The KMOS (K-Band Multi Object Spectrometer) has 24 arms each with a gold-plated mirror on its tip,. The arms can be operated independently to pinpoint light from distant galaxies.
It is unique because it can image several galaxies at once, both in a cluster and in isolation. This means it can see the same amount of detail as normal telescopes in a fraction of the time - taking a process usually measured in years down to just a few months.
is an incredibly complex piece of kit, which is now on its way to a mountain top in South America to form part of the European Southern Observatory’s Very Large Telescope.
The instrument will be fitted to one of the four telescopes that make up the Very Large Telescope at Paranal in Chile.
Dr Michele Cirasuolo, lead instrument scientist for KMOS, said: “KMOS represents a pivotal step in our quest to scrutinise the distant Universe.
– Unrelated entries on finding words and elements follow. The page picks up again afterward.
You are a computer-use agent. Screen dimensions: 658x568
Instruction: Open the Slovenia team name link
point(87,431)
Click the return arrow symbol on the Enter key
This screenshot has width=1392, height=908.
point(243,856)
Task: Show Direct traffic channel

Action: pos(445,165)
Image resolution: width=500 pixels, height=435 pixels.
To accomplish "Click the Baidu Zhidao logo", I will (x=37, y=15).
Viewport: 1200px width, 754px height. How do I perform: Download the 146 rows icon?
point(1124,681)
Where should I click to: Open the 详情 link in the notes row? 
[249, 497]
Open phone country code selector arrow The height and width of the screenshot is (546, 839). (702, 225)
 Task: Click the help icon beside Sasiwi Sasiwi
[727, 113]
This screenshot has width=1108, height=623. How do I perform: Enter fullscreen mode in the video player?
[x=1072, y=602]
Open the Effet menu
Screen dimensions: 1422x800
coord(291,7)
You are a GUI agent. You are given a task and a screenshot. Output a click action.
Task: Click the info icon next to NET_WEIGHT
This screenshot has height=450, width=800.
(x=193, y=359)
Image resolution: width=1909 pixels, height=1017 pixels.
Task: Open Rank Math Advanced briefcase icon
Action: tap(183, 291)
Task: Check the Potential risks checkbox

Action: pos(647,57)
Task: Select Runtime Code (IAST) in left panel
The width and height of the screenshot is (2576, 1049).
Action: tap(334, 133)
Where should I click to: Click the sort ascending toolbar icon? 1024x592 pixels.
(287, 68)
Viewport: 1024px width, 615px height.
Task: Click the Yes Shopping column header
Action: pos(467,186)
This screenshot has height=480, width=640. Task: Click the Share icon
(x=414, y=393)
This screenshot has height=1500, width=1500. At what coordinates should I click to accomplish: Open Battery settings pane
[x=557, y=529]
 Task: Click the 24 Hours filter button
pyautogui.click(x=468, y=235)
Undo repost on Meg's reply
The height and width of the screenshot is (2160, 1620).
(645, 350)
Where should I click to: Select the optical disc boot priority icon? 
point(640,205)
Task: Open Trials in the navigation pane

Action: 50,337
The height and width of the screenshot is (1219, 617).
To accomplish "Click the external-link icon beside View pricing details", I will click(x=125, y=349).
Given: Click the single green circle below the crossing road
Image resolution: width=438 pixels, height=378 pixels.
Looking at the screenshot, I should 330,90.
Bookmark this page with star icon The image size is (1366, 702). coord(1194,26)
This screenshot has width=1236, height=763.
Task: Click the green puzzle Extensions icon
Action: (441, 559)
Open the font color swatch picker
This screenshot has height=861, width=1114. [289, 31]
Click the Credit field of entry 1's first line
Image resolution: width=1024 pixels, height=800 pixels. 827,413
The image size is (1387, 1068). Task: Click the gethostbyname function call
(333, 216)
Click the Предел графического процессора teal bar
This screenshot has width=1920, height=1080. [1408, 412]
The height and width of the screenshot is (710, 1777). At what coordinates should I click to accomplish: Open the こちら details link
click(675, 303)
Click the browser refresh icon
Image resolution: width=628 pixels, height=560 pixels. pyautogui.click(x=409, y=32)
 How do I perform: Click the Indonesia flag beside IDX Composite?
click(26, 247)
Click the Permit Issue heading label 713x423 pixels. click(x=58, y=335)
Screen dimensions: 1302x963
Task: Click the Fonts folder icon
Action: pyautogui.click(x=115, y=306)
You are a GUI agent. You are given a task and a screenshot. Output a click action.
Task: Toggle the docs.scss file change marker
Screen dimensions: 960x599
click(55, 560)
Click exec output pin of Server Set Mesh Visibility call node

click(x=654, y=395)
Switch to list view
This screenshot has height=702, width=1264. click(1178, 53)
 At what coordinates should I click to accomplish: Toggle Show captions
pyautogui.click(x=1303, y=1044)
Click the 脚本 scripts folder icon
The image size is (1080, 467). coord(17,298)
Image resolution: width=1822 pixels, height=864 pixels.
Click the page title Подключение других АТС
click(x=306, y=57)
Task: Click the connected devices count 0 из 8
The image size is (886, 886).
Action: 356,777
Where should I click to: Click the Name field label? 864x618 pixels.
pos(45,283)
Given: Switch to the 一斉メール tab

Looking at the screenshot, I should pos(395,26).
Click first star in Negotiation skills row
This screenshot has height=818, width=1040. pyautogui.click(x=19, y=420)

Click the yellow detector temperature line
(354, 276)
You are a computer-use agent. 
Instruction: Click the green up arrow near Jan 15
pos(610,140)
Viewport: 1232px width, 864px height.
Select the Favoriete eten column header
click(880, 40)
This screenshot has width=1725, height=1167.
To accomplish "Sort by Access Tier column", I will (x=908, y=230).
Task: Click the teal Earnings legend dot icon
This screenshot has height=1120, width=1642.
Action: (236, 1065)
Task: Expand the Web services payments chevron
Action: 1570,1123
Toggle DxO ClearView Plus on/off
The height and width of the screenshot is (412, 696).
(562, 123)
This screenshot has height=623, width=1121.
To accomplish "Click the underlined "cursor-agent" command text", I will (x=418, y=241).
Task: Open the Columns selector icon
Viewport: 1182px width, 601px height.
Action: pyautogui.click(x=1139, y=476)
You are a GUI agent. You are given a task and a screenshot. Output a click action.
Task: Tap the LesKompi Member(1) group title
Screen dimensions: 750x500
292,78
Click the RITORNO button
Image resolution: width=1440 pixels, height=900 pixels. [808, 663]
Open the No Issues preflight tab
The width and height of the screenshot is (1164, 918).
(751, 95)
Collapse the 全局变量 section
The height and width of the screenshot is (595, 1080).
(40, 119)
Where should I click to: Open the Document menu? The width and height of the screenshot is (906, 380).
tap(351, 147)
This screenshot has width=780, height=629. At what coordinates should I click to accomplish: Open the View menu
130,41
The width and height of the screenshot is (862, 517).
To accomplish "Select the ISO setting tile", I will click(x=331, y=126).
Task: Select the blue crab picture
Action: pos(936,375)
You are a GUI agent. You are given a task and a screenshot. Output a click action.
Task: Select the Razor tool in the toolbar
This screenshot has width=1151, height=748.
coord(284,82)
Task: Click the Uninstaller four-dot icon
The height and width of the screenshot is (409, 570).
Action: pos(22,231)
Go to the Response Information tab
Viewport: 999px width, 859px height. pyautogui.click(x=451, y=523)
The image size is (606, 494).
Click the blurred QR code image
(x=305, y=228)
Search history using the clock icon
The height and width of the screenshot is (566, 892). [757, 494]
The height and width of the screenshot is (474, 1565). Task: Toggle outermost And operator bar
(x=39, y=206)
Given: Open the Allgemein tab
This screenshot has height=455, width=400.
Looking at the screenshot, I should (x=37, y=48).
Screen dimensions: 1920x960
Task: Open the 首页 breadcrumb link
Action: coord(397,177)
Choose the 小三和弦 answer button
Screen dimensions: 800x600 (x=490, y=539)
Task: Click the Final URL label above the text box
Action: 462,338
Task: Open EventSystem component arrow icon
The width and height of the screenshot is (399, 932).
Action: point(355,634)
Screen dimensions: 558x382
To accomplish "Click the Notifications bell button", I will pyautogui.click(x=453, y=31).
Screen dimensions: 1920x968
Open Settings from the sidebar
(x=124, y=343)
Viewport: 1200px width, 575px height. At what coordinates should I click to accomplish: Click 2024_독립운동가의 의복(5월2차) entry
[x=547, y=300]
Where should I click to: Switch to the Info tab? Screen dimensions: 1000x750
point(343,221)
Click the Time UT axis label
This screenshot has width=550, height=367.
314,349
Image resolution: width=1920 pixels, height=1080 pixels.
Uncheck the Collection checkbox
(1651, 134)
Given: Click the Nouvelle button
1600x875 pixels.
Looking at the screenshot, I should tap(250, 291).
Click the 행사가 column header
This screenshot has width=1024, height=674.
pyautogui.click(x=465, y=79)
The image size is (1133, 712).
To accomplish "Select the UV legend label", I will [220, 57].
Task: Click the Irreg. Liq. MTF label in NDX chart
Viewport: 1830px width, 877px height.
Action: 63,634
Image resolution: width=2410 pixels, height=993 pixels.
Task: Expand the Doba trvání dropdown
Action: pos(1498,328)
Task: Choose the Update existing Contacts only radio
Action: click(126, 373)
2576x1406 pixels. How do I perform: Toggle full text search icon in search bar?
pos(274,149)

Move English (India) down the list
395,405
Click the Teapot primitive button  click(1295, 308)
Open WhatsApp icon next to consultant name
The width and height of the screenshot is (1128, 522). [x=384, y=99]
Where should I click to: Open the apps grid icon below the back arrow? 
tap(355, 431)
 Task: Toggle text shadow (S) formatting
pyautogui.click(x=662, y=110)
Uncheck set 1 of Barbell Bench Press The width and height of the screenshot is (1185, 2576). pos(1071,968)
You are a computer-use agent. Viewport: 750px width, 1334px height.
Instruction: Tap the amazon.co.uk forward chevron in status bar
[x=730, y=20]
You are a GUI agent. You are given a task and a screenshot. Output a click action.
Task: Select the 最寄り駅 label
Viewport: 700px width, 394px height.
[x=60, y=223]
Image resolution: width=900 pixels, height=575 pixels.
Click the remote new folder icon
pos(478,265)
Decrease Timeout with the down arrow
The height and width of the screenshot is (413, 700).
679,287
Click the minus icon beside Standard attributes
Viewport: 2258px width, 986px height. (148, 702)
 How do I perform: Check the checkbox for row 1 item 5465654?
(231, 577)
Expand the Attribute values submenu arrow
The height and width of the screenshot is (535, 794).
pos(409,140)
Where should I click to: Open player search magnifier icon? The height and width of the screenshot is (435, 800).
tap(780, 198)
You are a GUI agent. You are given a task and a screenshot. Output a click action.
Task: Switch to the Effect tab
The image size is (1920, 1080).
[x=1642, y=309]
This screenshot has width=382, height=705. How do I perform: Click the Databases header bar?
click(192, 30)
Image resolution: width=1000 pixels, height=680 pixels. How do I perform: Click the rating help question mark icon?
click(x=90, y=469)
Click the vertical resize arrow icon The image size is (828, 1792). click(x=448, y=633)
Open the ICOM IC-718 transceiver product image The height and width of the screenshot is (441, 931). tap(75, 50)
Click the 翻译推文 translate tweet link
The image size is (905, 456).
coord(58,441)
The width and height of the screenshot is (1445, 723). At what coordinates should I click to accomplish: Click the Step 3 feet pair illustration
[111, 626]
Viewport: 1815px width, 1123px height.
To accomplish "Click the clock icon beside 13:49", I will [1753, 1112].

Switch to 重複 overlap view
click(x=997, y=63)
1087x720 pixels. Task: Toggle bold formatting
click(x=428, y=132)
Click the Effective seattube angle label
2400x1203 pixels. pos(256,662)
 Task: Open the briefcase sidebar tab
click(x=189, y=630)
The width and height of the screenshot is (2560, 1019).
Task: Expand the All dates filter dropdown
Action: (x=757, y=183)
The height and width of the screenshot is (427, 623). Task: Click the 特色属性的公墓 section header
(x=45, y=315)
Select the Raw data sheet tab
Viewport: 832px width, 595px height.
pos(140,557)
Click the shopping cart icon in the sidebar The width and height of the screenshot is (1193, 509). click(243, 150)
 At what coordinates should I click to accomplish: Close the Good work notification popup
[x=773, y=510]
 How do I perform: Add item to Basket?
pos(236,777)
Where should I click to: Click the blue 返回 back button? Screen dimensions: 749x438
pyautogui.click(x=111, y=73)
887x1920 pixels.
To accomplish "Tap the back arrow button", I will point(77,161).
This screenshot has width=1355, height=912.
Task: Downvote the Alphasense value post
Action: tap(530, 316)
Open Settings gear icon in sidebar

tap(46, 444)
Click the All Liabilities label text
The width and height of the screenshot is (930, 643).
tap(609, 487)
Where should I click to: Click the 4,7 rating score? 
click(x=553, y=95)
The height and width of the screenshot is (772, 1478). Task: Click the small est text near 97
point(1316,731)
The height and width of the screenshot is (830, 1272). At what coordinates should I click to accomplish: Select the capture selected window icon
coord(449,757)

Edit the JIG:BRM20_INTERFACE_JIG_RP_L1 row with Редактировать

The ability to observe in the near-infrared 24 galaxies simultaneously is an enormous leap forward compared to any other current instrument."
It will be used to study star formation, and to understand how they acquire mass.
"It’s not just a picture of a galaxy," Cirasuolo said. "But 3D spectroscopy providing the spatially resolved physics and the chemistry and the dynamics. This is crucial to understand how galaxies assemble their mass and shape their structure as a function of cosmic time."
The instrument is a collaboration of six institutions in Germany and the UK, including STFC’s UK Astronomy Technology Centre (UK ATC), Durham University, Oxford University and RAL Space at STFC’s Rutherford Appleton Laboratory.